**Excerpted passage**
##########
# practicality of Kempo



## OrangeLeopard (Apr 7, 2005)

Do you believe that the kempo system is very well suited for actual street fights or a practical base for real physical confrontation?

I believe that kempo provides a solid base for evading and agressively defending an attack, especially against common untained moves (i.e. long, full weighted "haymaker" hook punches). Also, most of the drills help provide balance, speed, and reflexes reactive to these types of attacks. I think it way be one of the best ways to train for real fight that is not adrenaline controlled, as long as the moves are understood as pieces and you dont try to complete combinations after every strike (unless ridiculously possible). Your opinion?


----------



## MisterMike (Apr 7, 2005)

Kempo is a pretty broad term. Some styles are more systematized and others take a more artistic aproach. There's good and bad in everything. From what I have seen, most people teach Kempo to be adaptable to take on modern hand to hand combat.


----------



## Ray (Apr 7, 2005)

I don't understand the popular conception of street fighters being superior fighters (and I once believed it).  I do understand that, on the street, anything can happen (biting, eye gouges, slamming someone over the head with a brick, etc).

There were gangs in my neighborhood, my older brother was a gang-member and people were scared of him because he was frequently in fights (and gang fights).  It wasn't until I was 28 and taking kenpo lessons that I found out that my older brother wasn't a very good fighter and neither were many of his friends.  

By the same token, not all street fighters are untrained, nor are they all putzes.


----------



## kenpoworks (Apr 7, 2005)

The term "street fight" seems to be used as a cover all exspression for any situation that happens outside of a Studio or the Competition scenario, by using this term people can instantly add authority to what they are saying, things like " a Roundhouse Kick to the head looks good,but it would'nt work on the street" or (my favourite) " I train my guys to survive on the streets" (huh!), " I'm from the street"..." the stuff I teach is street real"
Some times "Street" seems to bandied about when reassurance is needed by students or instructors to justify what they are doing.
Maybe a new I.D. badge could be created, y'know.. "Instructor"..."Sensei".....Sifu"....."Street Fighter"

Richard


----------



## MJS (Apr 7, 2005)

I believe that there is something that can be gained from all arts.  Kenpo was and still is my base art, although I have explored many other things that are out there.  

One thing that I think is key to being successfull is making sure that you're keeping your training alive and real.  If you're having your attacker stand like a statue while you do your technique, then you'll be in for a rude awakening if you are facing someone who is really trying to knock your head off.  If your training partner is giving you some resistance, you'll get a much better feeling.  The same can be said for the punch.  Putting a glove on and having him try to hit you will also give you a feeling of someone trying to hit you, but in the event you miss, at least you'll have some protection.  IMO, its much better to make your mistakes and fix them in the training hall, rather than on the street.
##########
**Raw data**

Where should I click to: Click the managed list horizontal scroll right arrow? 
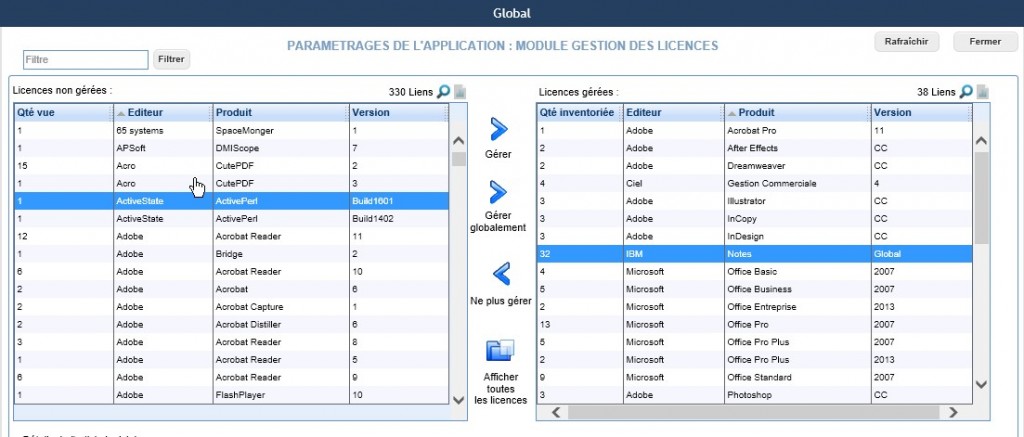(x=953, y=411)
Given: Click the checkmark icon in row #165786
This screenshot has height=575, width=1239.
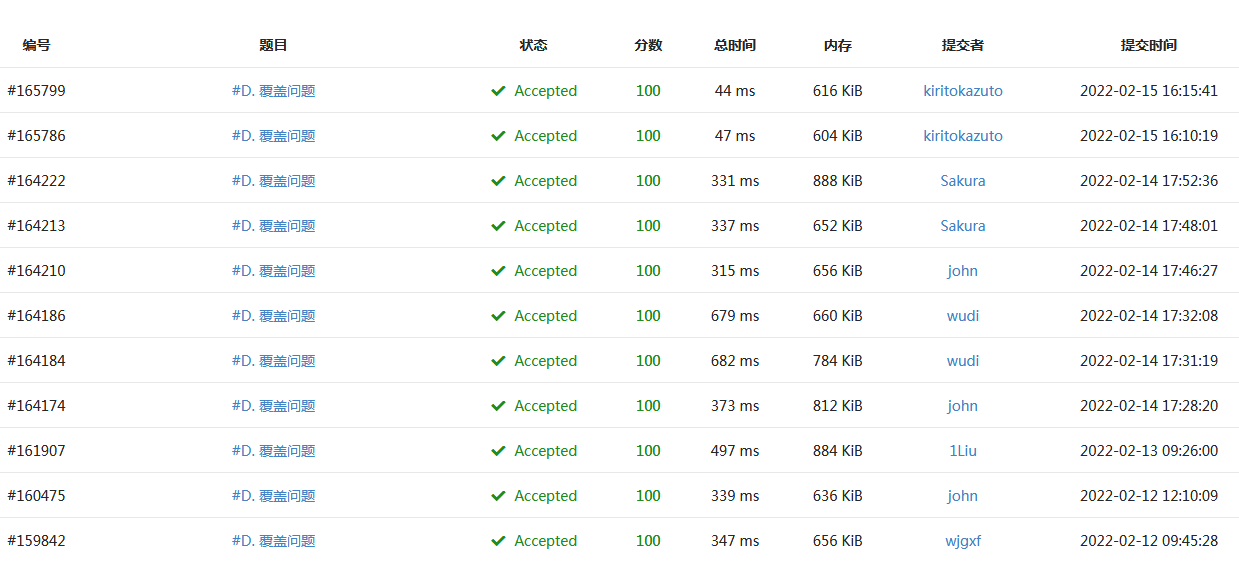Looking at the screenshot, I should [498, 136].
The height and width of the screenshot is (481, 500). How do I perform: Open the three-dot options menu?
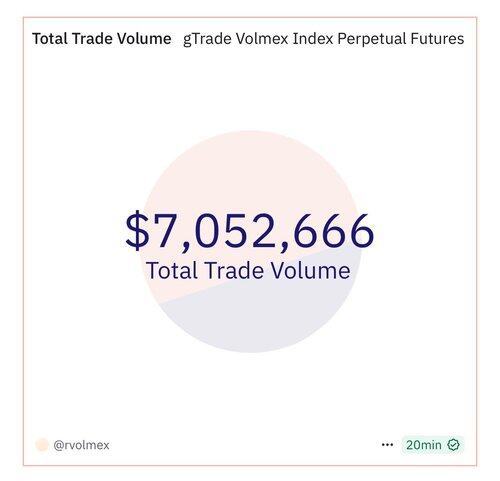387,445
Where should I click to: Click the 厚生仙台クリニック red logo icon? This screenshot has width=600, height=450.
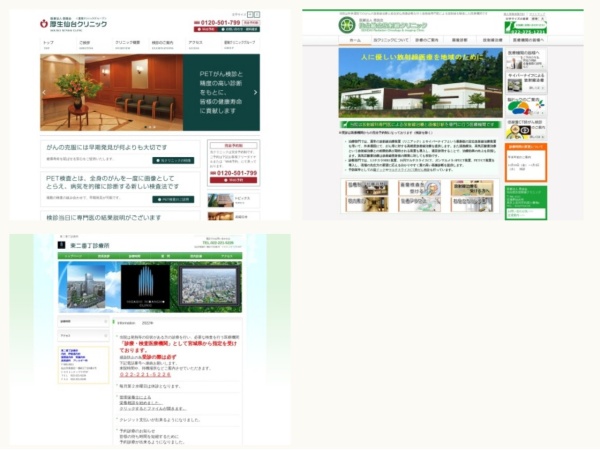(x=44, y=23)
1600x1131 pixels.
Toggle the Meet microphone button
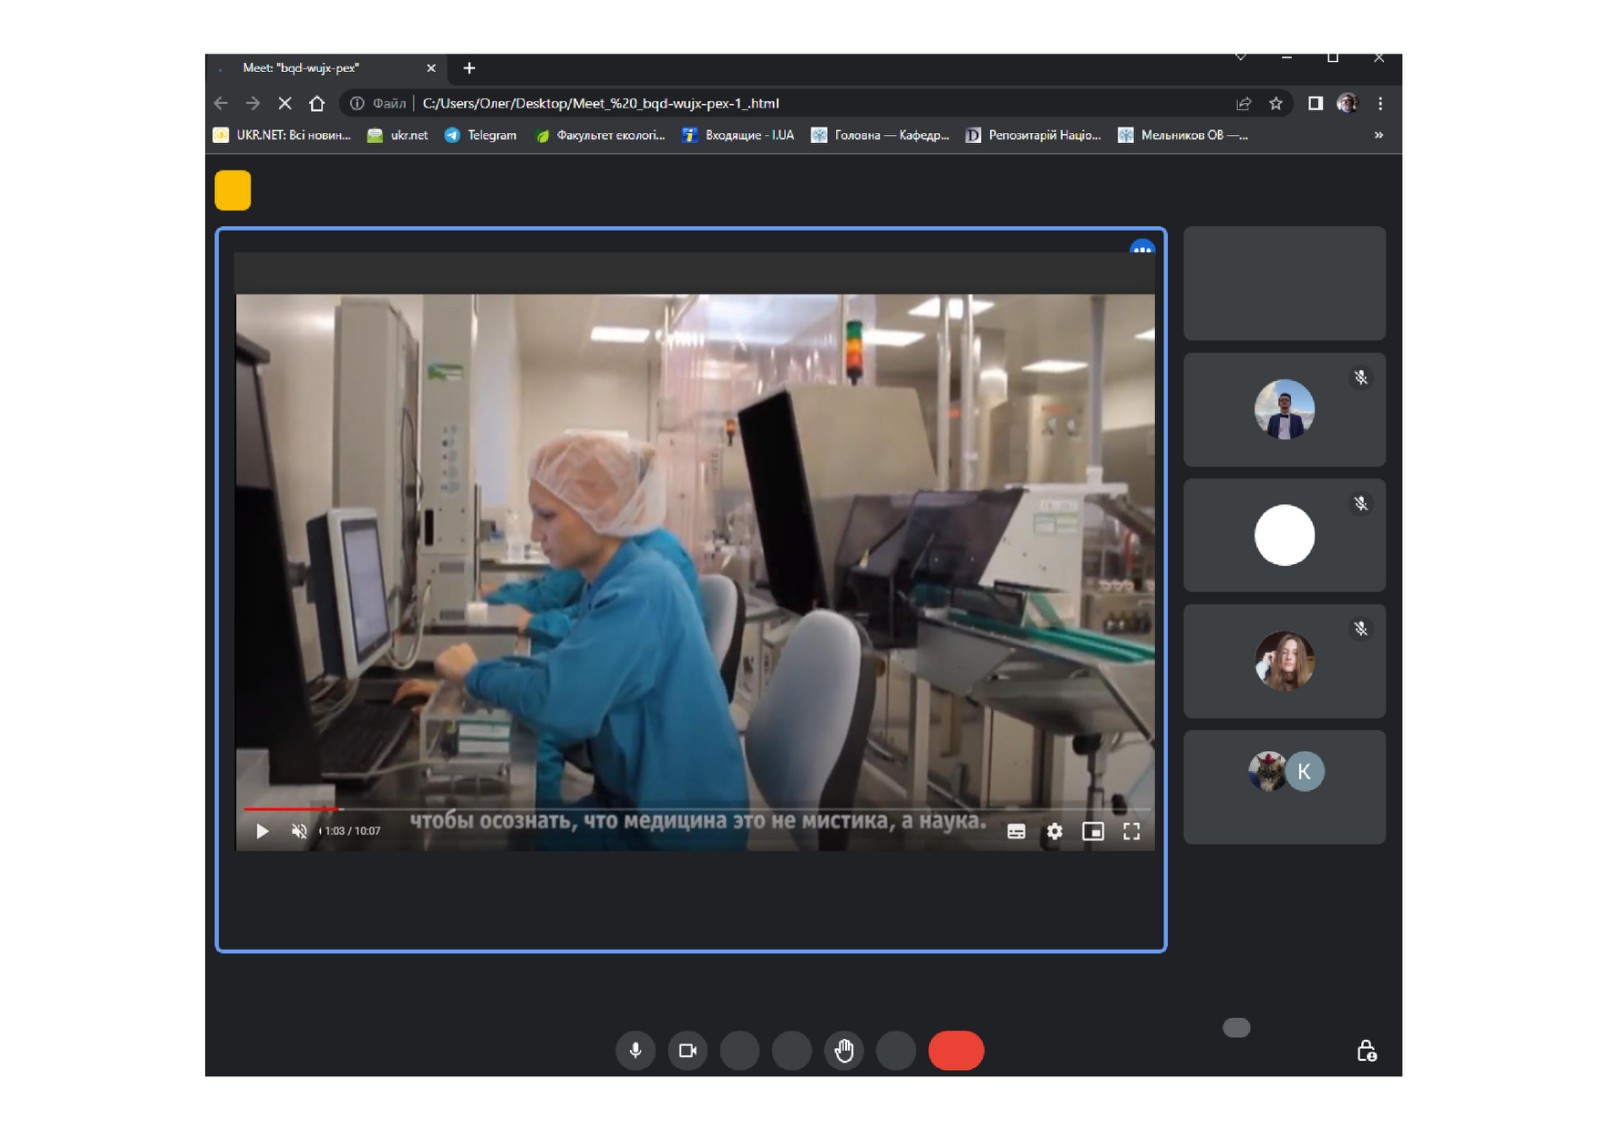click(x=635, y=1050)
##########
**What is being asked**
Please reproduce, word for word, the stretch of the kempo thread from "Do you believe" through "possible). Your opinion?".

**The answer**
Do you believe that the kempo system is very well suited for actual street fights or a practical base for real physical confrontation?

I believe that kempo provides a solid base for evading and agressively defending an attack, especially against common untained moves (i.e. long, full weighted "haymaker" hook punches). Also, most of the drills help provide balance, speed, and reflexes reactive to these types of attacks. I think it way be one of the best ways to train for real fight that is not adrenaline controlled, as long as the moves are understood as pieces and you dont try to complete combinations after every strike (unless ridiculously possible). Your opinion?